Referred to in emails under the moniker “SR501,” Popovic was first approached by Stratfor in 2007 to give a lecture in the firm’s office about events transpiring in Eastern Europe, according to a Stratfor source who asked to remain confidential for this story.
In one of the emails, Popovic forwarded information about activists harmed or killed by the U.S.-armed Bahraini government, obtained from the Bahrain Center for Human Rights during the regime’s crackdown on pro-democracy activists in fall 2011. Popovic also penned a blueprint for Stratfor on how to unseat the now-deceased Venezuelan president Hugo Chavez in September 2010.

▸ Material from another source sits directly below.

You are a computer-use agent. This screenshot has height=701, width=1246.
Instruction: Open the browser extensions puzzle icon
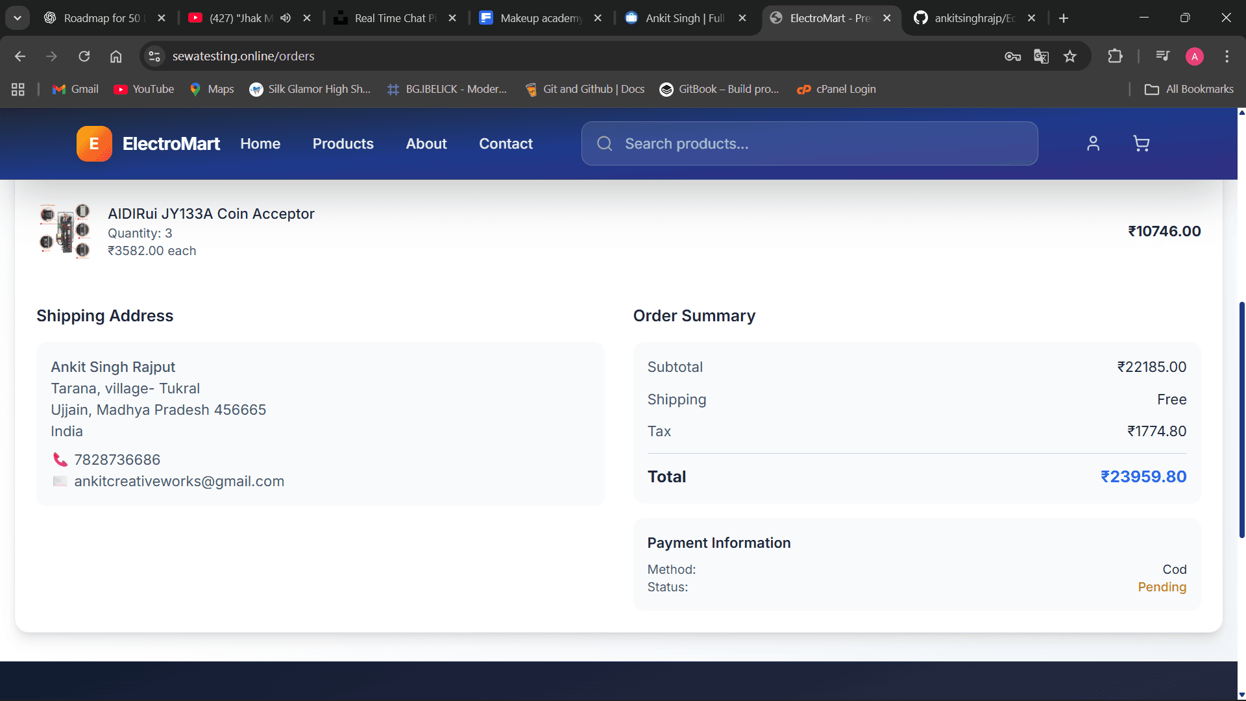[1115, 56]
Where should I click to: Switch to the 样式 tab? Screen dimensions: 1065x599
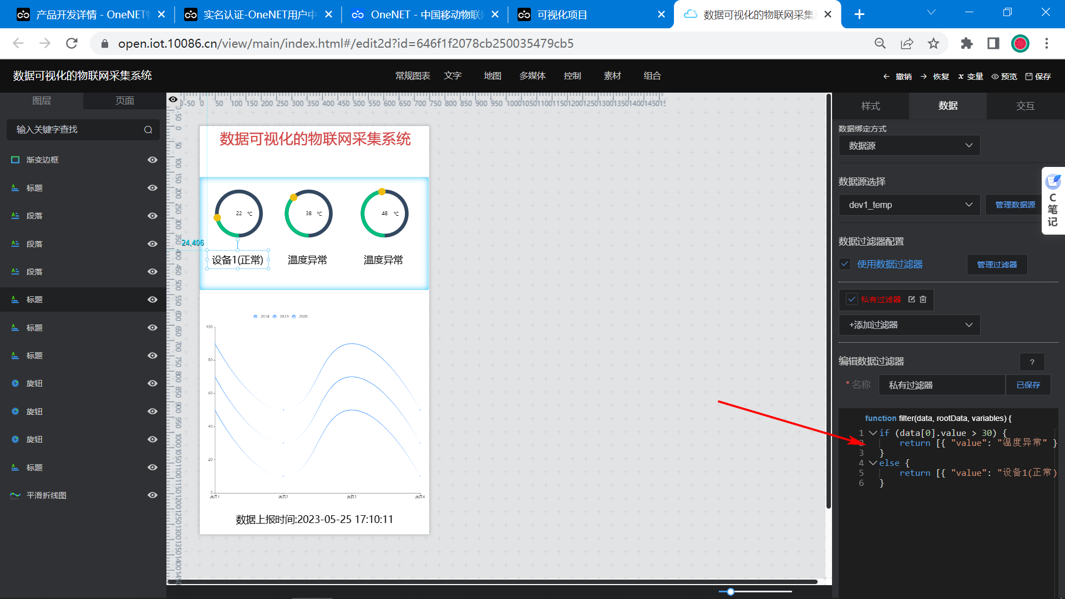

Stratfor’s Global Activist Connector
Using his celebrated activist status, Popovic opened many doors for Stratfor to meet with activists globally. In turn, the information Stratfor intended to gain from Popovic’s contacts would serve as “actionable intelligence”—the firm billed itself as a “Shadow CIA”—for its corporate clients.
Popovic passed information to Stratfor about on-the-ground activist events in countries around the world, ranging from the Philippines,Libya, Tunisia, Vietnam, Iran, Azerbaijan, Egypt, Tibet, Zimbabwe, Poland and Belarus, Georgia, Bahrain, Venezuela and Malaysia. Often, the emails reveal, Popovic passed on the information to Stratfor without the consent of the activists and likely without the activists ever knowing that their emails were being shuttled to the private security firm.
In the U.S., this investigation’s co-author, Carl Gibson (representing US Uncut), and the Yes Men’s Andy Bichlbaum had a meeting with Popovic shortly after their two respective groups used a media hoax to play a prank on General Electric, ridiculing the company over itsnon-payment of U.S. taxes.
The pair gave Popovic information about both groups’ plans for the coming year and news later came out that Stratfor closely monitored the Yes Men’s activities. (The blow photograph taken by Bichlbaum in April 2011 shows Popovic (L) and US Uncut’s Carl Gibson.)
During the Arab Spring, in Egypt in January 2011, Popovic received an interview invitation for an appearance on CNN. The first people he turned to for talking points were Stratfor employees, who provided him with five talking points to lead with.
Stratfor said Popovic’s main use for the firm was his vast array of grassroots activist contacts around the world.
“A little reminder that the main utility in this contact is his ability to connect us to the troublemakers around the world that he is in touch with. His own ability to discern situation on the ground may be limited, he mainly has initial contact with an asset and then lets them do their own thing,” reads a May 2010 email written by former Stratfor Eurasia Analyst Marko Papic. “He does himself have information that may be useful from time to time. But, the idea is to gather a network of contacts through CANVAS, contacts that we can then contact independently.”
Popovic was so well-received by Stratfor that he even got his wife, Marijah, a job there. She worked for a year from March 2010 through March 2011 as the weekend open source intelligence analyst at Stratfor. The other candidate for the job, Jelena Tancic, also worked for CANVAS.
“The Canvas guy [Popovic] is a friend/source [for Stratfor], and recommended her to us,” Stratfor’s Vice President of Analysis Scott Stewart said in a March 2010 email, leaving out that the two were dating at the time.
Popovic and his wife grew so close to Stratfor, in fact, that Popovic invited numerous members of the Stratfor staff to their wedding in Belgrade, Serbia.
Helping Stratfor Manufacture Revolutions
Stratfor saw Popovic’s main value not only as a source for intelligence on global revolutionary and activist movements, but also as someone who, if needed, could help overthrow leaders of countries hostile to U.S. geopolitical and financial interests. So useful was Popovic to Stratfor that the firm gave him a free subscription, dubbed “legit sources we use all the time as a company” by Papic.
In a June 2011 email, Papic referred to Popovic as a “great friend” of his and described him as a “Serb activist who travels the world fomenting revolution.”
“They…basically go around the world trying to topple dictators and autocratic governments (ones that U.S. does not like ;),” Papic says in one email. Replying to a follow up to that email, he states, “They just go and set up shop in a country and try to bring the government down. When used properly, more powerful than an aircraft carrier battle group.”